> **Text passage**
▼
Anything wrong with a separate device? whoever opens it decides
whether netns will work ...
Stefan Hajnoczi Jan. 21, 2020, 3:43 p.m. UTC | #13
On Tue, Jan 21, 2020 at 06:14:48AM -0500, Michael S. Tsirkin wrote:
> On Tue, Jan 21, 2020 at 10:07:06AM +0100, Stefano Garzarella wrote:
> > On Mon, Jan 20, 2020 at 11:02 PM Michael S. Tsirkin <mst@redhat.com> wrote:
> > > On Mon, Jan 20, 2020 at 05:53:39PM +0100, Stefano Garzarella wrote:
> > > > On Mon, Jan 20, 2020 at 5:04 PM Michael S. Tsirkin <mst@redhat.com> wrote:
> > > > > On Mon, Jan 20, 2020 at 02:58:01PM +0100, Stefano Garzarella wrote:
> > > > > > On Mon, Jan 20, 2020 at 1:03 PM Michael S. Tsirkin <mst@redhat.com> wrote:
> > > > > > > On Mon, Jan 20, 2020 at 11:17:35AM +0100, Stefano Garzarella wrote:
> > > > > > > > On Mon, Jan 20, 2020 at 10:06:10AM +0100, David Miller wrote:
> > > > > > > > > From: Stefano Garzarella <sgarzare@redhat.com>
> > > > > > > > > Date: Thu, 16 Jan 2020 18:24:26 +0100
> > > > > > > > >
> > > > > > > > > > This patch adds 'netns' module param to enable this new feature
> > > > > > > > > > (disabled by default), because it changes vsock's behavior with
> > > > > > > > > > network namespaces and could break existing applications.
> > > > > > > > >
> > > > > > > > > Sorry, no.
> > > > > > > > >
> > > > > > > > > I wonder if you can even design a legitimate, reasonable, use case
> > > > > > > > > where these netns changes could break things.
> > > > > > > >
> > > > > > > > I forgot to mention the use case.
▲
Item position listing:
▼
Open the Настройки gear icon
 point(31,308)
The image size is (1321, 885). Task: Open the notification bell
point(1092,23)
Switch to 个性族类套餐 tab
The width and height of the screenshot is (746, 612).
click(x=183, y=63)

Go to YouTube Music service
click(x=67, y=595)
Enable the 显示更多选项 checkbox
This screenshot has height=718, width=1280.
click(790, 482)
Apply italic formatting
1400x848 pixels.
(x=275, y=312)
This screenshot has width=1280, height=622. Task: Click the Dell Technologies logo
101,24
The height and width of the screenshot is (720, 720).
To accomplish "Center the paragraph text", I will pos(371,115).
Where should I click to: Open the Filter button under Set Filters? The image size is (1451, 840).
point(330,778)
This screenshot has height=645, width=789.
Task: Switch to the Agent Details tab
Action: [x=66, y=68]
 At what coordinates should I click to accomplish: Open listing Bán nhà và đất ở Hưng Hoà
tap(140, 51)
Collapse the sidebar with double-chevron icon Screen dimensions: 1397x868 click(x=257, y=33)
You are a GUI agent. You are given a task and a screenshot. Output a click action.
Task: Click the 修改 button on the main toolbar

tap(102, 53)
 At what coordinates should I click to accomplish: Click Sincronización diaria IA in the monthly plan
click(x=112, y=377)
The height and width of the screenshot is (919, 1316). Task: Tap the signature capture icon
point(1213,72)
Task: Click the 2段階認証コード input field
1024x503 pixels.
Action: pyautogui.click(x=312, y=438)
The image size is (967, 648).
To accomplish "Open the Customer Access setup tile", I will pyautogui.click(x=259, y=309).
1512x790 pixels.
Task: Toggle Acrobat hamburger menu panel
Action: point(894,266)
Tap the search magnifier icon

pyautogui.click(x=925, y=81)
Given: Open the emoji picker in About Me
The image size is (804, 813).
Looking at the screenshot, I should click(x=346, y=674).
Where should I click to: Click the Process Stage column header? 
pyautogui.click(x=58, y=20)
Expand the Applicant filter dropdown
▲
> **To be done**
1 - In the listing, starting at the line containing "The image size is (1321, 885)." and ending at the line containing "click(x=183, y=63)", please change "notification bell" to "alert bell" and reproduce those lines with nothing else altered.
2 - Write what comes next in the mailing-list thread about the vsock netns module parameter, picking up after its final line.

> **Outputs**
1 -
The image size is (1321, 885). Task: Open the alert bell
point(1092,23)
Switch to 个性族类套餐 tab
The width and height of the screenshot is (746, 612).
click(x=183, y=63)

2 -
> > > > > > > > I tried the RFC with Kata containers and we found that Kata shim-v1
> > > > > > > > doesn't work (Kata shim-v2 works as is) because there are the following
> > > > > > > > processes involved:
> > > > > > > > - kata-runtime (runs in the init_netns) opens /dev/vhost-vsock and
> > > > > > > >   passes it to qemu
> > > > > > > > - kata-shim (runs in a container) wants to talk with the guest but the
> > > > > > > >   vsock device is assigned to the init_netns and kata-shim runs in a
> > > > > > > >   different netns, so the communication is not allowed
> > > > > > > > But, as you said, this could be a wrong design, indeed they already
> > > > > > > > found a fix, but I was not sure if others could have the same issue.
> > > > > > > >
> > > > > > > > In this case, do you think it is acceptable to make this change in
> > > > > > > > the vsock's behavior with netns and ask the user to change the design?
> > > > > > >
> > > > > > > David's question is what would be a usecase that's broken
> > > > > > > (as opposed to fixed) by enabling this by default.
> > > > > >
> > > > > > Yes, I got that. Thanks for clarifying.
> > > > > > I just reported a broken example that can be fixed with a different
> > > > > > design (due to the fact that before this series, vsock devices were
> > > > > > accessible to all netns).
> > > > > >
> > > > > > >
> > > > > > > If it does exist, you need a way for userspace to opt-in,
> > > > > > > module parameter isn't that.
> > > > > >
> > > > > > Okay, but I honestly can't find a case that can't be solved.
> > > > > > So I don't know whether to add an option (ioctl, sysfs ?) or wait for
> > > > > > a real case to come up.
> > > > > >
> > > > > > I'll try to see better if there's any particular case where we need
> > > > > > to disable netns in vsock.
> > > > > >
> > > > > > Thanks,
> > > > > > Stefano
> > > > >
> > > > > Me neither. so what did you have in mind when you wrote:
> > > > > "could break existing applications"?
> > > >
> > > > I had in mind:
> > > > 1. the Kata case. It is fixable (the fix is not merged on kata), but
> > > >    older versions will not work with newer Linux.
> > >
> > > meaning they will keep not working, right?
> > 
> > Right, I mean without this series they work, with this series they work
> > only if the netns support is disabled or with a patch proposed but not
> > merged in kata.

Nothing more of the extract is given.